It starts at the railway station.
This has seen many things since the trains came to the south-west in the nineteenth century, but in the era of four day County Championship cricket it has seen nothing like this. Play starts early in September, so people's natural rhythms are disrupted. Earlier trains have to be caught, bags have to be packed more hurriedly, food and drink have to be procured. Getting off the 9.33 from Exeter is to enter a shuffling, mildly hurried serpent of humanity with one thing on its mind.
As always in circumstances where there is excitement, and anticipation, and tension, humour is never far away. There is plenty of laughter here, as people are optimistic about the outcome of this day's play, but uncertainty and trepidation take hold when they think of what might happen elsewhere. The problem is that nobody knows what will happen. And what happens will determine how they approach the rest of their cricketing lives. Either Somerset will have been County Champions for the first time in 2016, or it will have been yet another glorious failure in a recent history of glorious - and less glorious - failures. Nobody wants that, but the possibility is on everyone's mind and it will have to be confronted in due time.
The short walk to the station is hurried and suffused with chatter. This is a natural reflection of the significance of the day and the importance of comradeship. Nobody wants to face the possibility of disappointment alone or enjoy what seems likely to come today without the feeling that others, many others, are doing the same. There is, however, little chance of that.
It continues at the ground.
Walking to a seat in the Somerset Stand, the atmosphere is distinctive and intoxicating. As someone who was there, and who will never forget it, it reminds me of The Oval on another September day in 2005. The season is fading, but this is big, so big, that any sense of loss, whether literal or metaphorical, is postponed, at least until tomorrow afternoon.
As Rogers and Davies and Trego build the lead through the morning, and early alcohol is consumed, the level of noise among the crowd increases. 'We are all in this together' is what it says. And, as Rogers goes in at lunch with the latest, and what will transpire to be the last, of his seemingly eternal sequence of centuries, he is richly applauded. People know that he is a batsman of very high class, but more importantly that he is a good man whose presence at the helm of this side has been pungently influential in bringing them, and us, to where we are. For anyone who cares to notice, there is a valedictory air to the way in which he lifts his bat and salutes all the ground's corners. He has done this 76 times in all, but he knows that he will never do anything like it ever again.
For Rogers, and for us, though, nostalgic reflection is for the future. For now there is a match to win.

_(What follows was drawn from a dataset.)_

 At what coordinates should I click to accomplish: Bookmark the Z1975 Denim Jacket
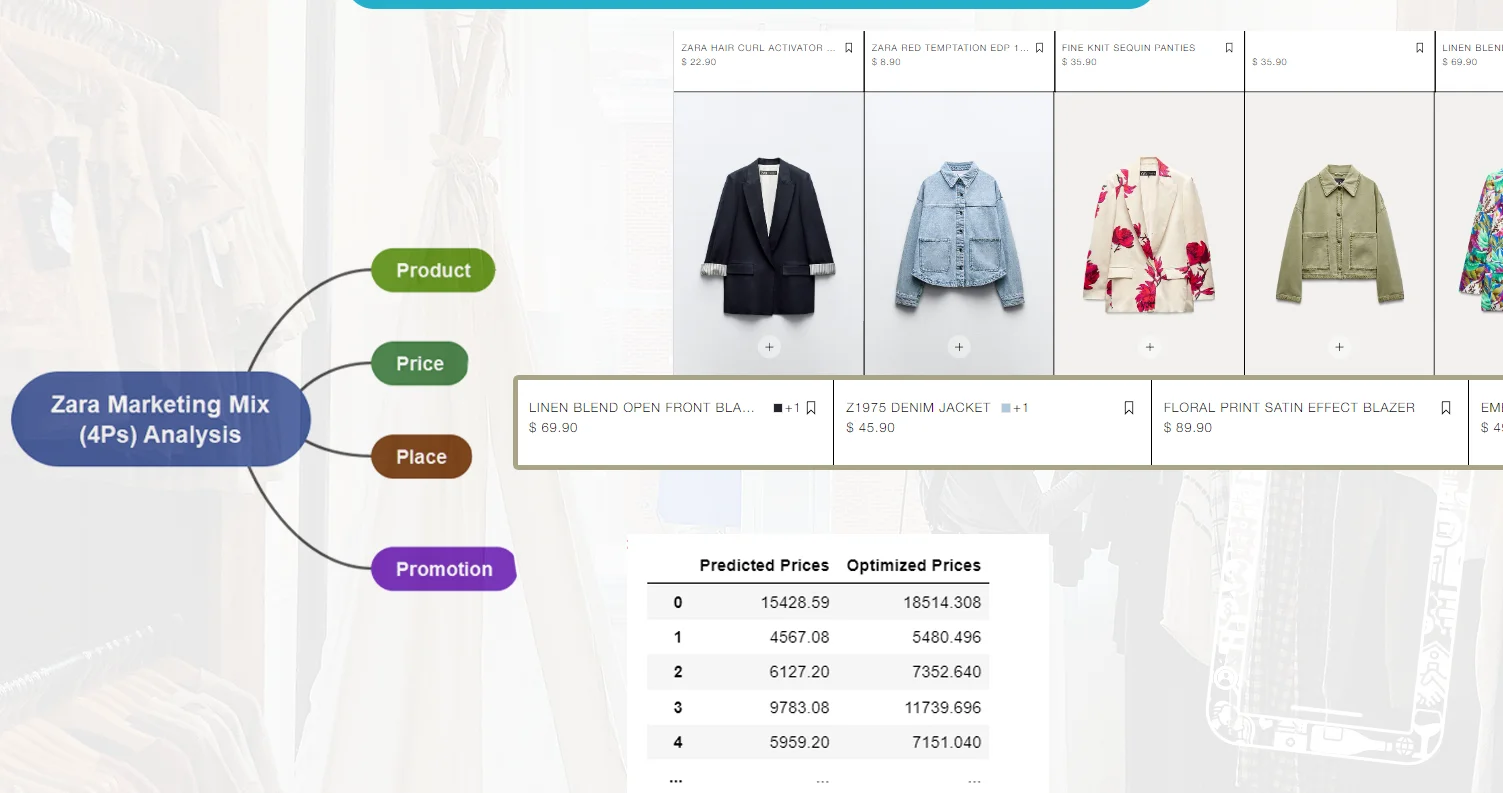1129,407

For the first hour or more after lunch, the attention of many switches to Lord's, where Yorkshire are inching towards 350 and a fourth batting point which will enable them to be champions if they win their game against Middlesex. With their score on 349-9, the players leave the field for bad light, then rain. The tension increases again, although Somerset hold the reassuring knowledge that they have more than four sessions to bowl out a Nottinghamshire side that will need to equal the highest score ever made to win a first-class match. For the away team's players, a sense of defeat has been in the air for days, if not weeks, and after tea, their slide is inexorable, their loss inevitable. No final day will be needed in this game.
For the next twenty-four hours the ultimate fate of Somerset's season rests in the hands of twenty-two of their fellow professionals - people they know, people they have played against and with, people they like, people they dislike - who are plying their trade elsewhere.
The Somerset players lap the ground. They are applauded by all and they thank those who have made this possible, even if it isn't yet clear what it is that has been made possible. It could be the most glorious of triumphs, or it may not. We, and they, will find out tomorrow.
Viewing this from the very back of the new Somerset pavilion, the sense of elation and pride is there to be relished, as is the view. It is the greatest thing that these seats now allow a panoramic view of northern Taunton and of the Quantock Hills, but something they also give is a broader view of the sky.
Big skies are more commonly associated with places like Nebraska or East Anglia. Here, so the legend goes, they can be unsettling in their way, but, while this is unlikely to ever be the case in undulating Somerset, they have different resonances. As the temperature drops slightly, and the altostratus clouds build in, the even, pale nature of the light emphasizes that autumn and winter are coming. Some of us will be back tomorrow, but most of us will be elsewhere until next season.
For many of us, this has been a day of days.